この日はダブルの大入りだったのですが、ぜんざいが振る舞われました。それも座長のお母さま自らが配ってくださいました。このお母さまはとてもパワフルな方で、お芝居も彼女が出られると場がしまります。ただ、この日のお芝居への登場はありませんでした。
ぜんざい、おいしかった!翌日自分でも作りました。一昨年12月につれあいと浪速クラブに「劇団飛翔」をみに行った際、豚汁が振る舞われて感激したことを思いだしました。人間食べ物の恩(?)はずっと身体が(舌が?)覚えているのでしょう。つれあいと「飛翔」の話になると、いつもこの豚汁が出てきます。
お芝居
題名を控えていません。「激愛」とおっしゃったと思ったのですが、そうではなかったかも。

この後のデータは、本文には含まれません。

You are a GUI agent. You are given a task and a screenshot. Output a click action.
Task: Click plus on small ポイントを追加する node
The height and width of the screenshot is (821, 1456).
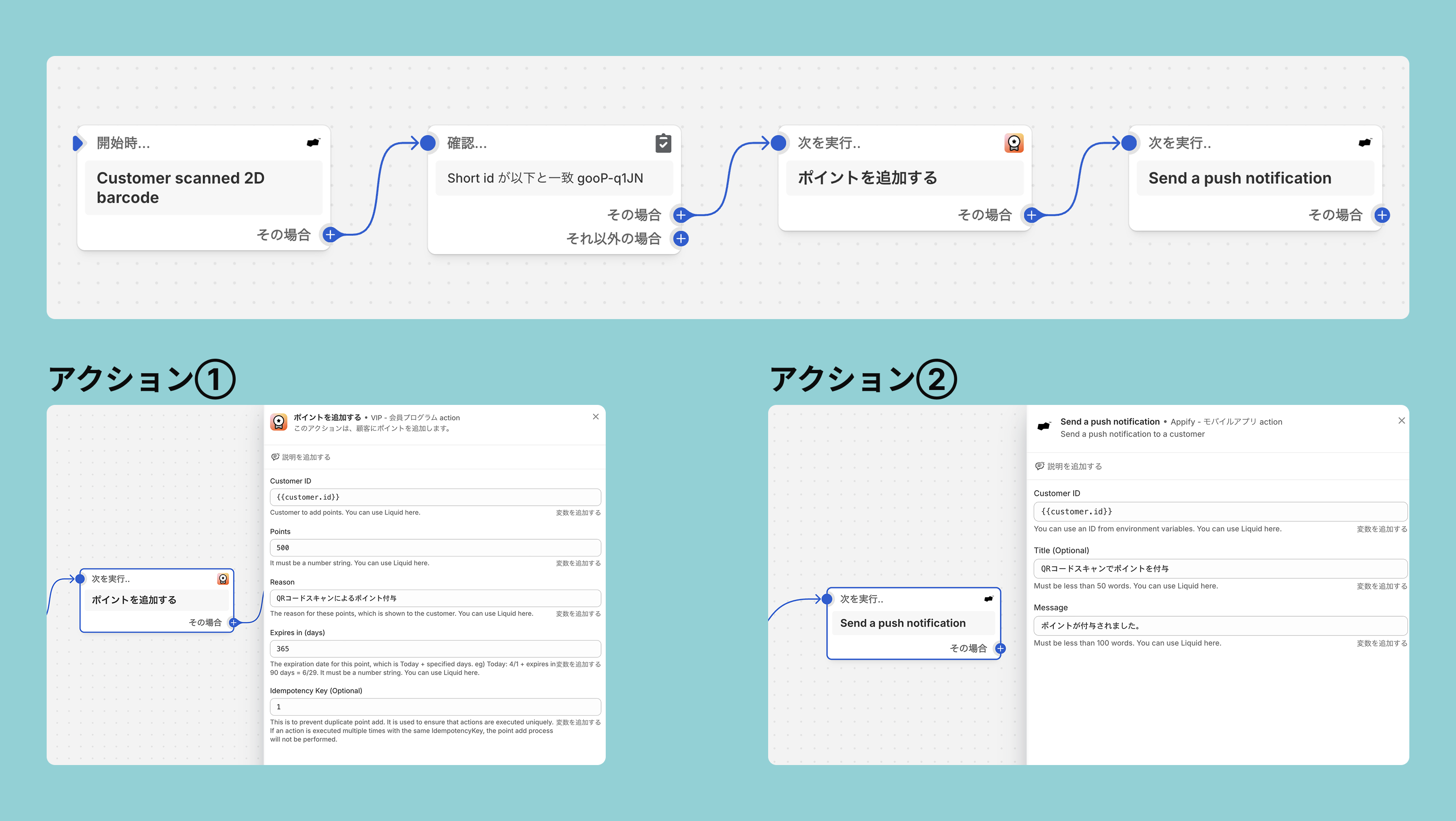[233, 622]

以下が内容です。
土地のやくざの親分(祐樹)の娘きく(エクボ)は親が決めた許嫁の大五郎(こうた)が気に入っていない。今日も海岸にいたところ彼に絡まれ、逃れようとしていた。それを通りがかりの旅人、七五郎(京馬)に救われる。そこへやって来たのが、一家の代貸し、源太(座長)とその女房(みか)だが、女房は相模屋親分の妹だった。源太は七五郎の父親とは顔見知りだった。父を亡くした七五郎は修行の旅に出ていたのだ。
七五郎を気に入ったきくは家へ連れて帰る。面白くないのは大五郎。彼は幼い頃親分に拾われ、息子同然に育てられ、やがては二代目を継いだ上できくと一緒になることを楽しみにしていた。源太もそういう大五郎の気持ちを察している。というのも、彼も大五郎を実の弟のようにかわいがってきたから。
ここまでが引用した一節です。